2001 – William S. Cleveland
William S. Cleveland of Bell Labs published a paper, “Data Science: An Action Plan for Expanding the Technical Areas of the Field of Statistics” in 2001. It depicted how to expand the specialized understanding and scope of information investigators and determined six zones of concentrate for college divisions. It advanced creating explicit assets for research in every one of the six regions. His arrangement likewise applies to government and corporate research.
The International Council for Science: Committee on Data for Science and Technology started distributing the Data Science Journal in 2001, concentrated on issues like the portrayal of data systems, their production on the web, applications and legitimate issues.
2006 – Hadoop 0.1.0
Hadoop 0.1.0, an open-source and non-relational database was released in 2006 which depended on Nutch, another open-source database.
2008 – “Title Data Scientist”
In 2008, the title, “Data Scientist” turned into a trendy expression and in the long run a piece of the language. Jeff Hammerbacher and DJ Patil of Facebook and LinkedIn are given acknowledgment for starting its utilization as a trendy expression. Johan Oskarsson was reintroduced the term NoSQL in 2009 when he sorted out a dialog on “open-source, non-relational databases”.
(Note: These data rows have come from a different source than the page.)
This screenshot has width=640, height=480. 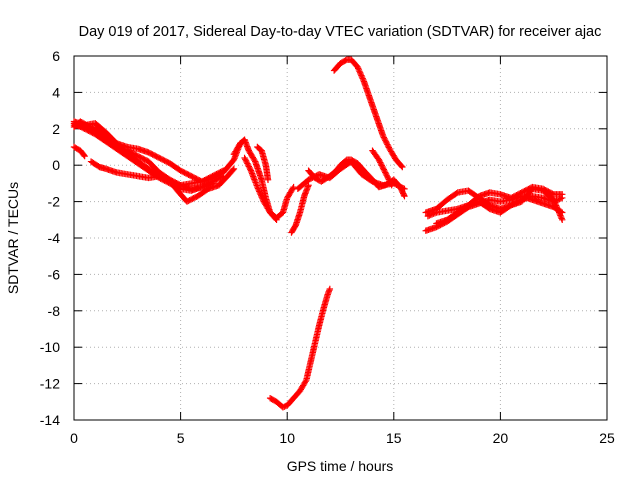 I want to click on x-axis-tick-labels: 0 5 10 15 20 25, so click(x=342, y=438).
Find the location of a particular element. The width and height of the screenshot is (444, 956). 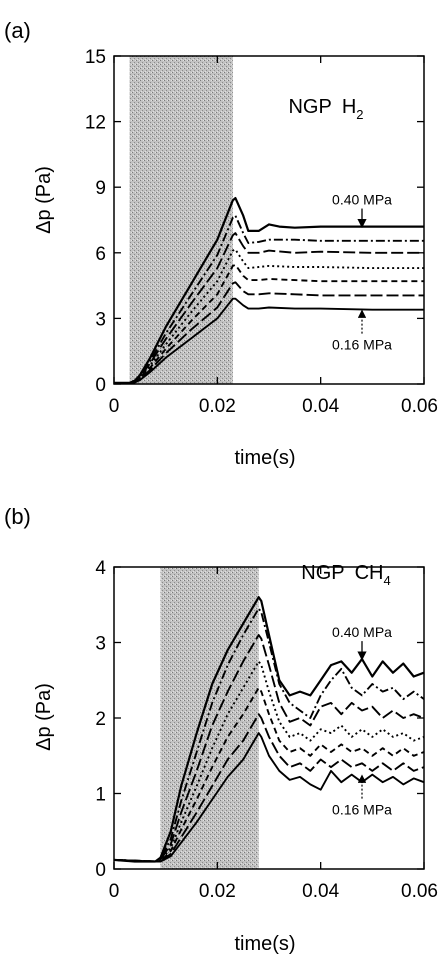

y-tick-label-a-2: 6 is located at coordinates (100, 254).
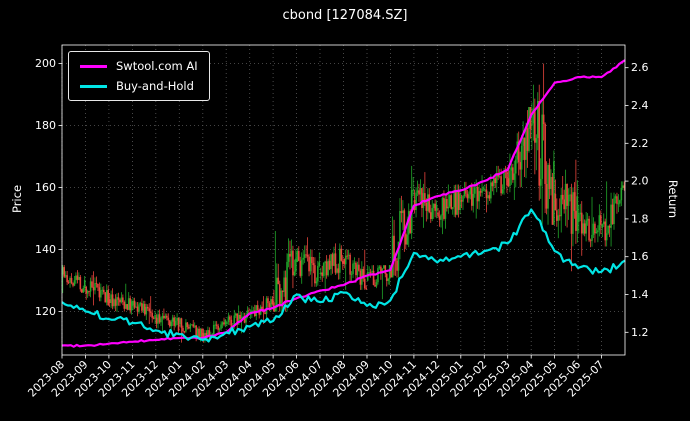 The image size is (690, 421). I want to click on return-tick-label: 2.6, so click(640, 68).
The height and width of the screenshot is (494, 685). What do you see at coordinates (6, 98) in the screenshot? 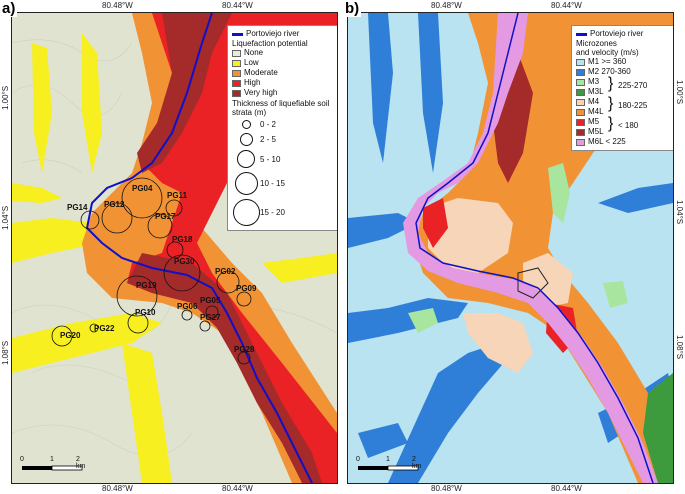
I see `coord-left-1: 1.00°S` at bounding box center [6, 98].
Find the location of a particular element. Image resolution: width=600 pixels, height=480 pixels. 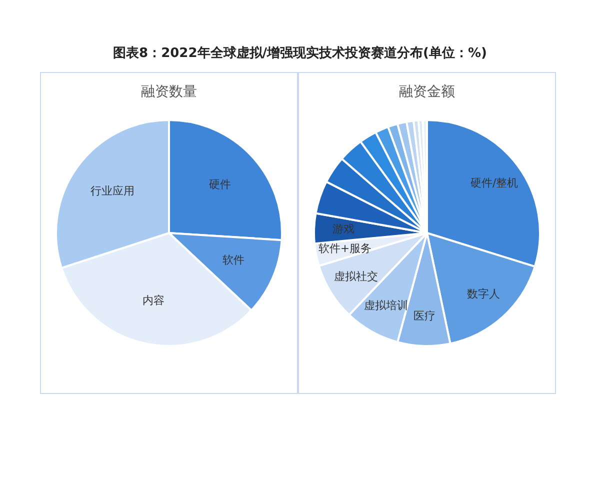

slice-label: 虚拟培训 is located at coordinates (386, 305).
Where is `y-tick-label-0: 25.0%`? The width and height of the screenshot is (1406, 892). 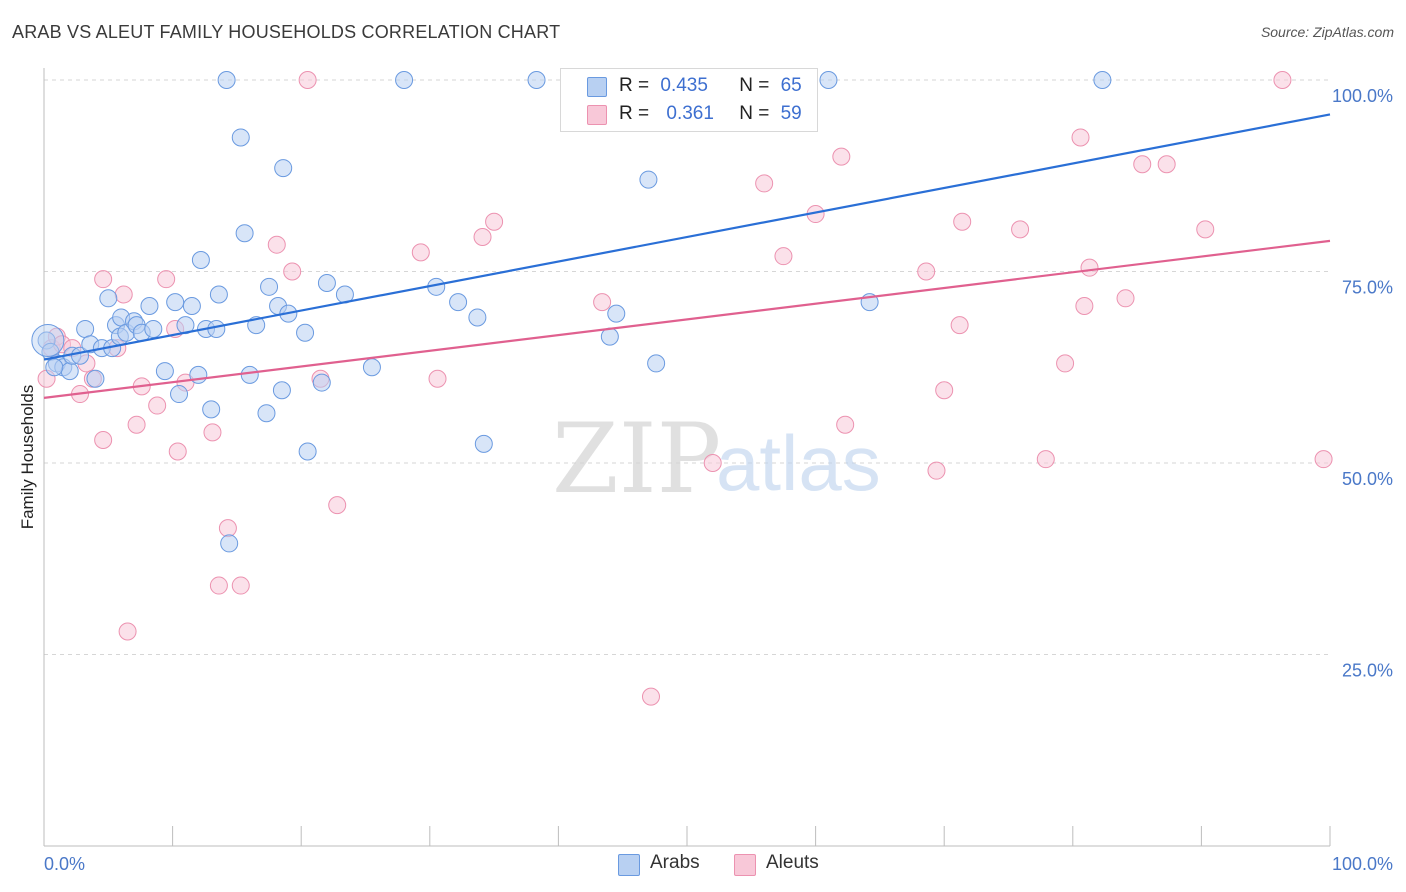 y-tick-label-0: 25.0% is located at coordinates (1368, 671).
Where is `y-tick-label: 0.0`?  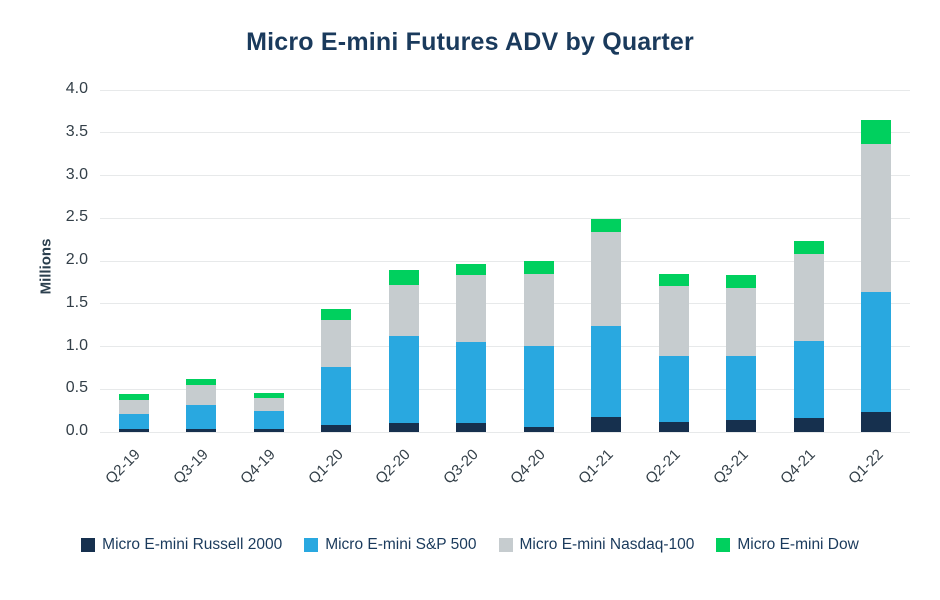 y-tick-label: 0.0 is located at coordinates (76, 430).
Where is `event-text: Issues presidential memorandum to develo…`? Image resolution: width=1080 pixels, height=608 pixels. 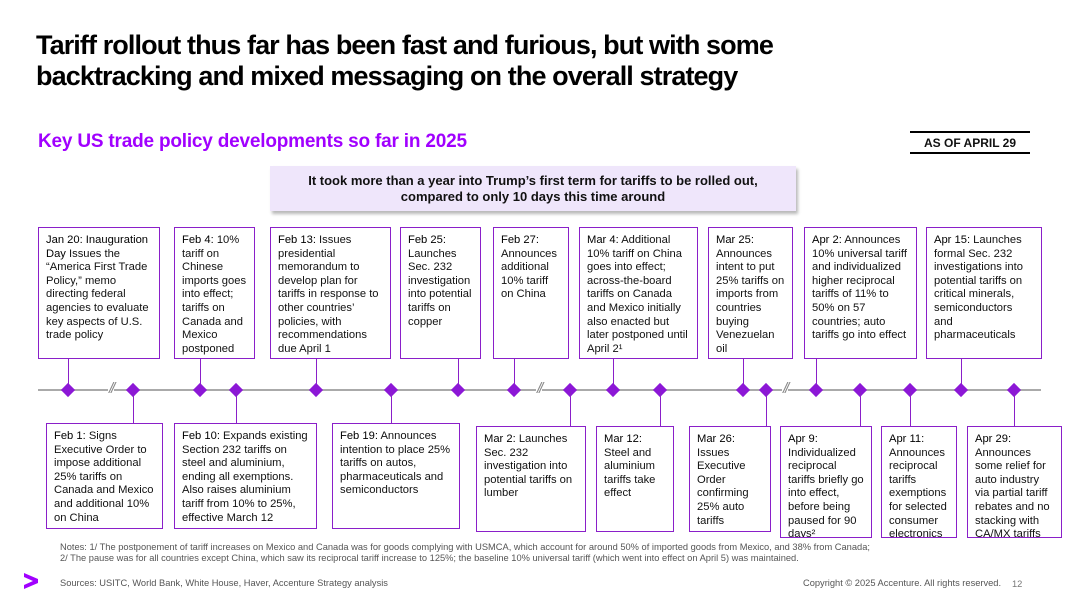 event-text: Issues presidential memorandum to develo… is located at coordinates (328, 294).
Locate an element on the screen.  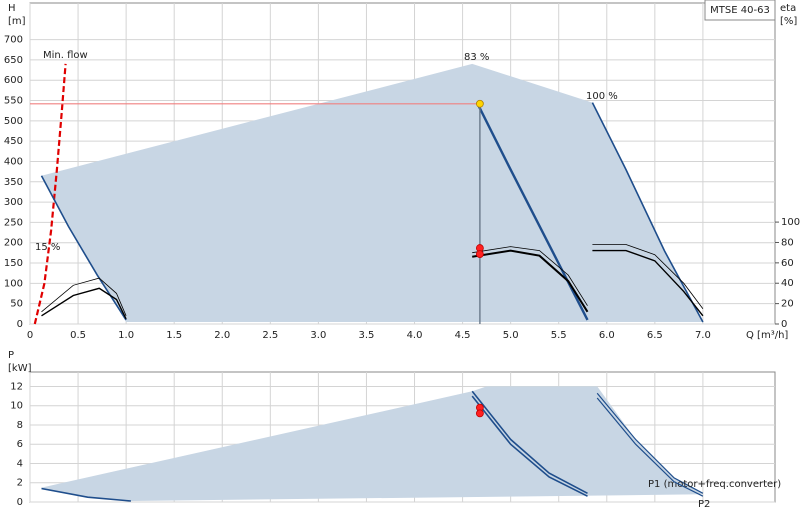
curve-label: P2 is located at coordinates (704, 504).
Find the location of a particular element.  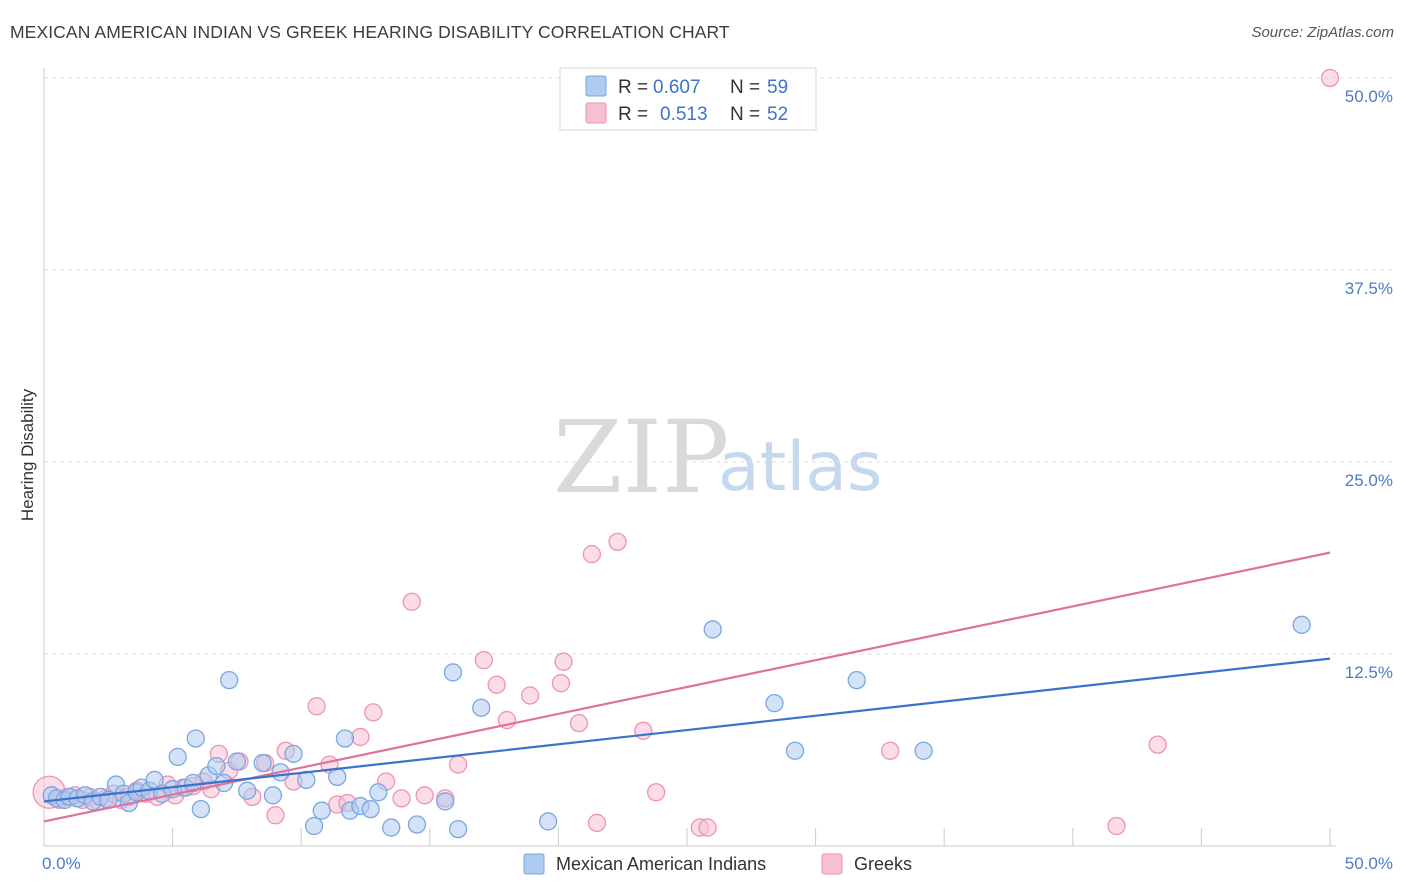

legend-r-value-blue: 0.607 is located at coordinates (677, 88).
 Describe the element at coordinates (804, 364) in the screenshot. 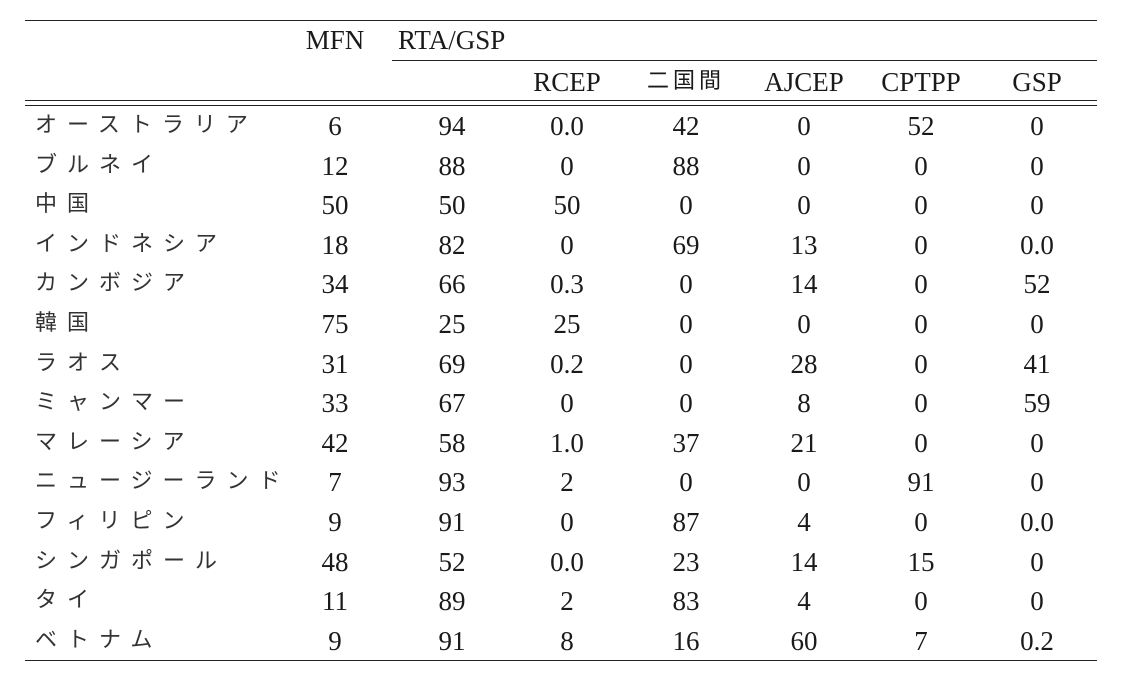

2011 -2012 Expansion of Data Scientists by 15000%
Data Science had already proved beneficial and had turned into a piece of corporate culture as jobs postings for Data Scientists expanded by 15,000% in between 2011 – 2012. There was an expansion in courses and gatherings dedicated explicitly to Data Science and Big Data.
The concept of Data Lakes was promoted by James Dixon in 2011. According to his concept, at the point of entry, Data Warehouse pre-categorizes the data, whereas, Data Lake accepts the data by utilizing a non-relational Database i.e. NoSQL without categorizing the data by stores it, which save time and energy as well.
According to the statistics shared by the IBM in 2013, about 90% of the data had been produced in past two years. Furthermore, Bloomberg’s Jack Clerk pointed out that 2015 is a revolutionary year for Artificial Intelligence as about 2700 software projects using Artificial Intelligence.
In the last ten years, Data Science has grown up to embrace businesses and organizations in all over the world. It is frequently used by geneticists, engineers, astronomers and in government sectors.
On the other hand, data science has become a vital piece of academic research and business growth. Generally, it includes robotics, speech recognition, research engines and machine translation. The area of data science also expended to biological sciences, medical informatics, health care, social sciences and humanities.
Data science reduces the workload on data scientists, as they have no need to waste their precious time in complex algorithms.